Le réseau Vivapolis de la ville durable enfin en ordre de marche

Mots clés : Démarche environnementale

Trois ans après son lancement et après quelques tâtonnements, Vivapolis, la marque France de la «ville durable» à l’international, prend une forme d’un réseau dont le premier comité de pilotage s’est tenu à Nantes, à l’occasion du sommet Climate Chance.

Hasard du calendrier ou preuve de l’exemplarité du territoire nantais en matière de ville durable, c’est en septembre 2013, dans la capitale du Grand Ouest que Vivapolis était présentée pour la première fois. Le 26 septembre 2016, la marque France de la «ville durable» à l’international revient pour y tenir son premier comité de pilotage. Trois ans entre l’annonce officielle et le premier comité de pilotage, ça peut sembler très long. En réalité, ce comité de pilotage matérialisait plutôt la nouvelle mouture de la marque Vivapolis, qui se présente aujourd’hui comme le «réseau des acteurs publics et privés de la ville durable».

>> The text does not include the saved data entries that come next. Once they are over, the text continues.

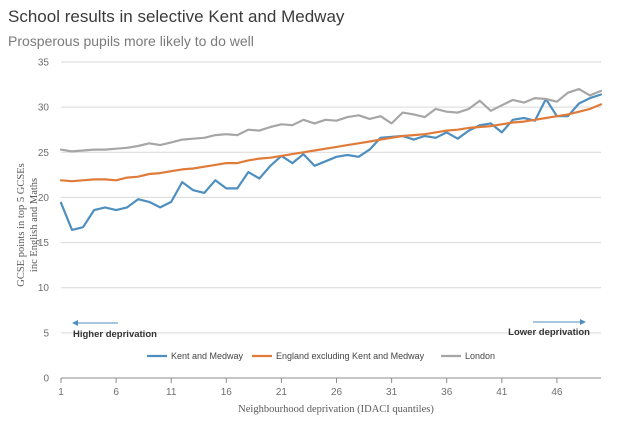 This screenshot has height=427, width=624. I want to click on x-tick-label: 41, so click(502, 392). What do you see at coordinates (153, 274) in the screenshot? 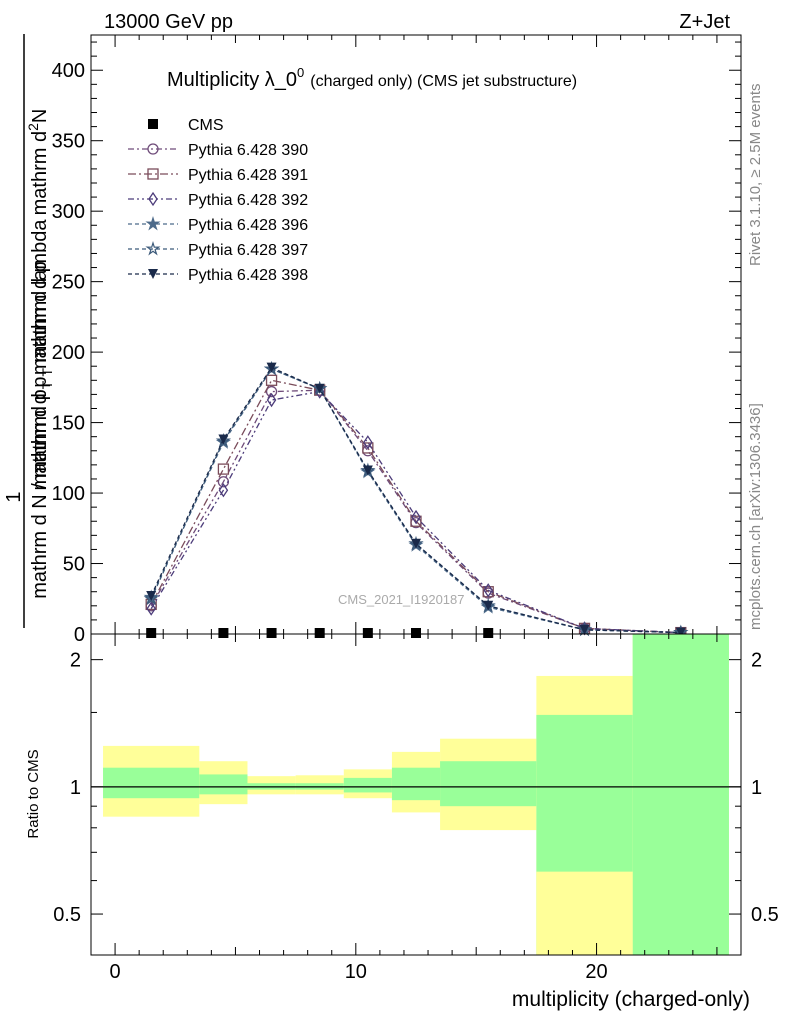
I see `legend-marker-p398` at bounding box center [153, 274]. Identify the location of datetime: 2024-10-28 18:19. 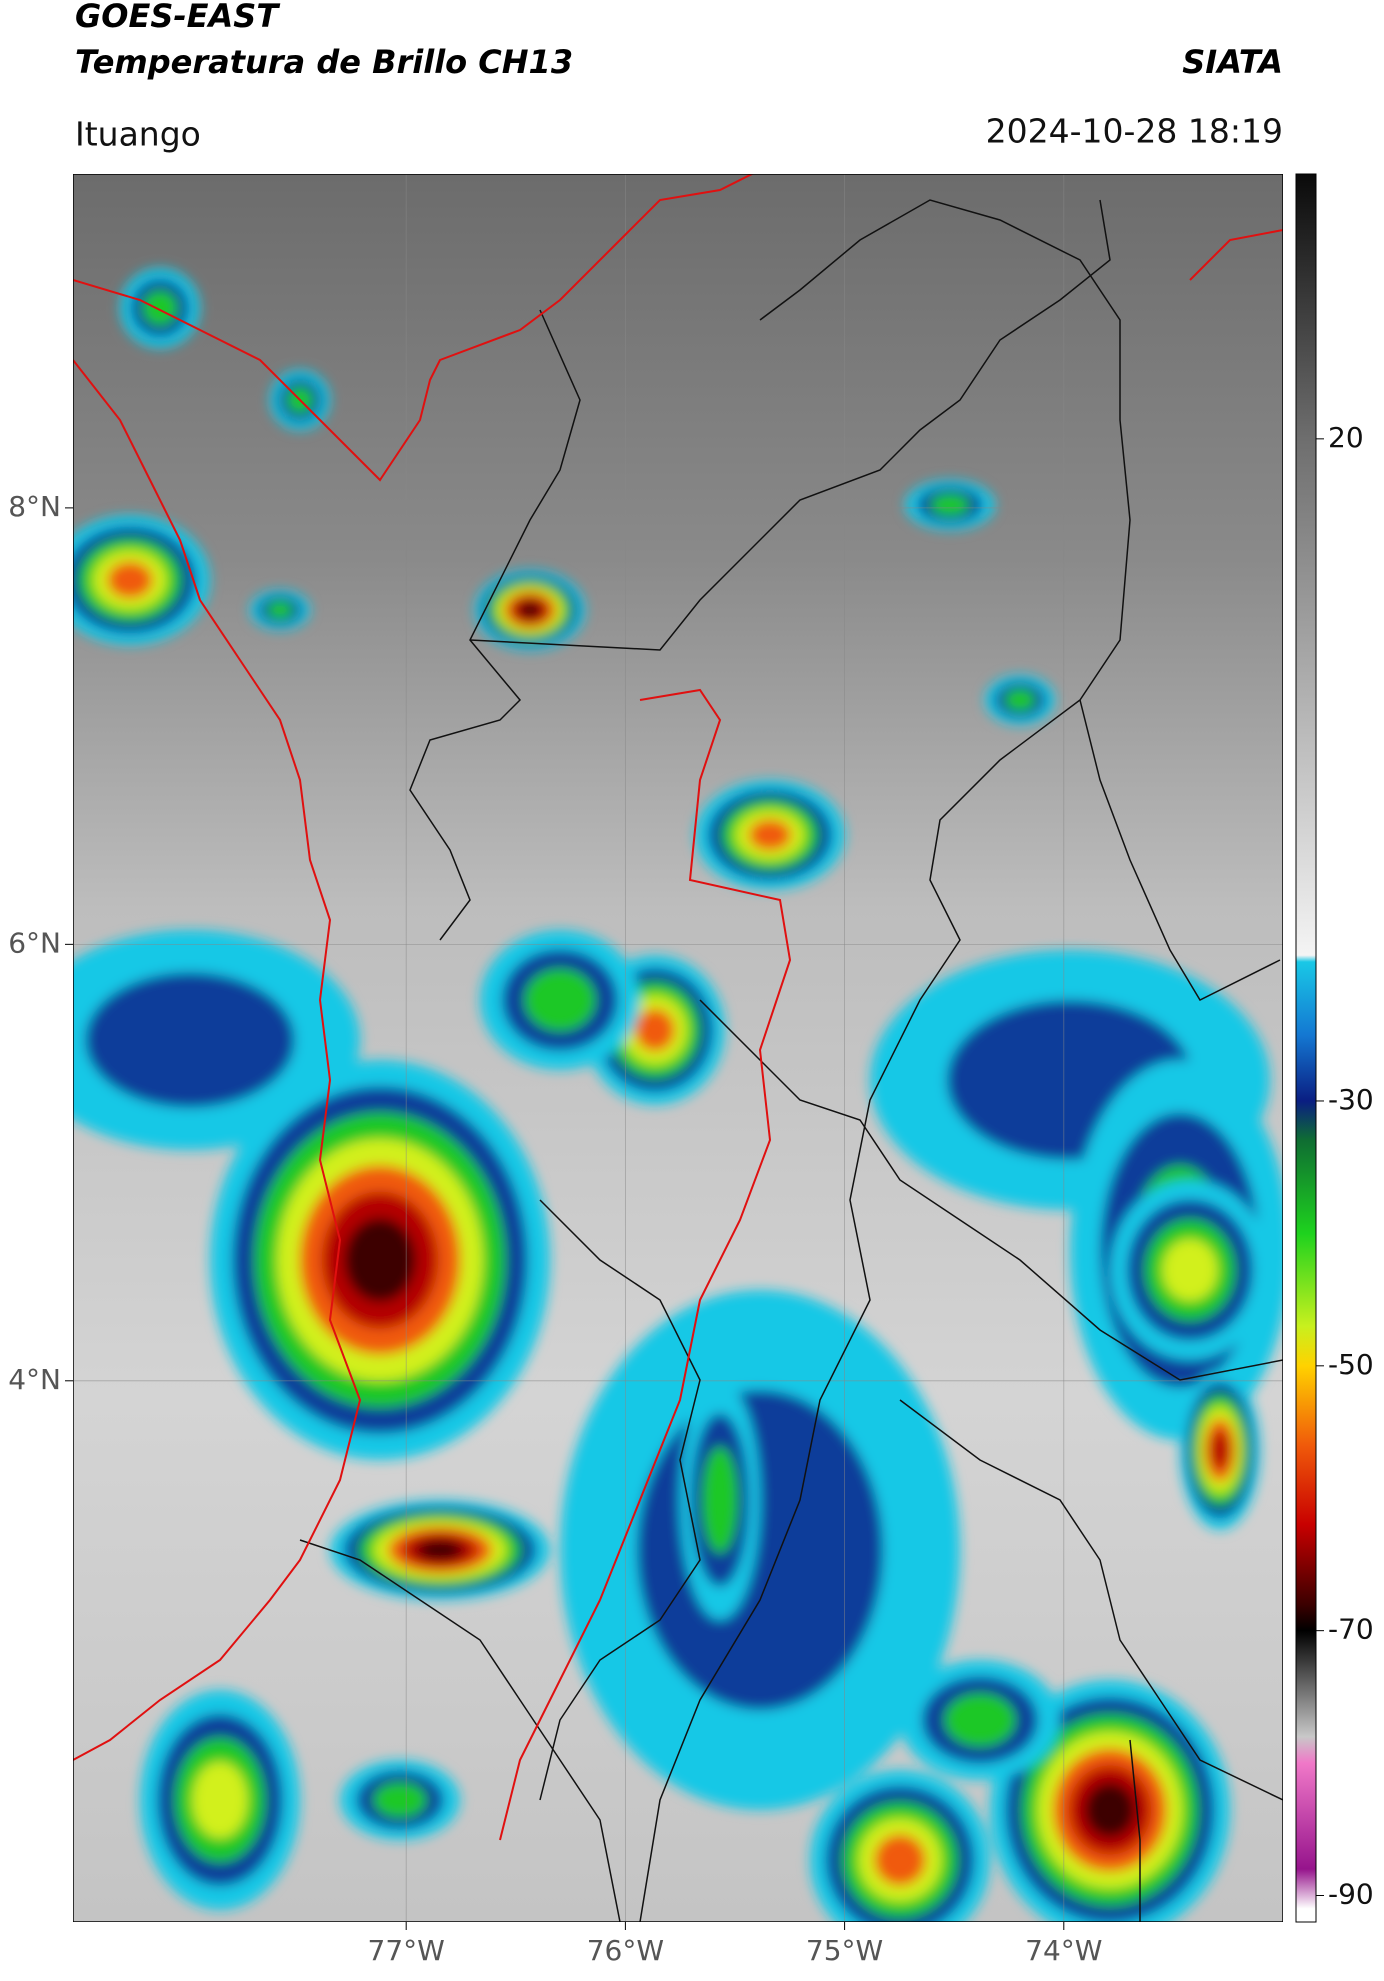
(1134, 132).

Sa coordonnatrice, Michelle Pappalardo, en a profité pour clarifier certains points et, notamment, le positionnement de Vivapolis par rapport à l’Institut pour la ville durable (IVD) annoncé en conseil des ministres en décembre dernier et qui porte le nom Vivapolis – Institut pour la ville durable. Car la création de Vivapolis-IVD, dont les objectifs ressemblaient en tout point à Vivapolis, avait surpris. La nomination à sa tête de Valérie Lasek, une proche de Manuel Valls, avait même conduit certains observateurs à voir dans cette nouvelle structure, un outil pour «recaser» les nombreux élus et membres des cabinets ministériels dans la perspective des défaites électorales à venir.

 

Facilitateur et accompagnateur

 

Le nouveau site Internet de Vivapolis devrait permettre de mettre de l’ordre. «Il y aura un seul site Vivapolis avec trois branches: le réseau Vivapolis, l’Institut de la Ville Durable et le fédérateur export, qui vient lui aussi de tenir son premier comité de pilotage» explique Michelle Pappalardo.

Ainsi, la mission principale de Vivapolis-IVD serait de jouer un rôle de facilitateur et d’accompagnateur des différents acteurs publics et privés dans leurs démarches techniques et réglementaires tandis que la marque ombrelle Vivapolis se veut un «réseau large et ouvert».

«Par exemple, l’IVD pourra financer des opérations que le réseau a identifiées» espère Michèle Pappalardo. L’ancienne présidente de l’Ademe se veut résolument confiante. «Un réseau comme Vivapolis peut surprendre dans sa forme car nous ne sommes pas habitués à cela en France. Il se construit par la base, par bribe… à l’image de la fabrique de la ville» poursuit-elle.

La ministre du Logement, Emmanuelle Cosse venue assister au comité de pilotage à Nantes semble être sur la même longueur d’ondes. «Nous n’imposerons pas de modèle mais notre rôle est de fixer un cadre» a-t-elle déclaré. Et l’élue écologiste de conclure «Et maintenant, il n’y a plus qu’à laisser vivre ce réseau !».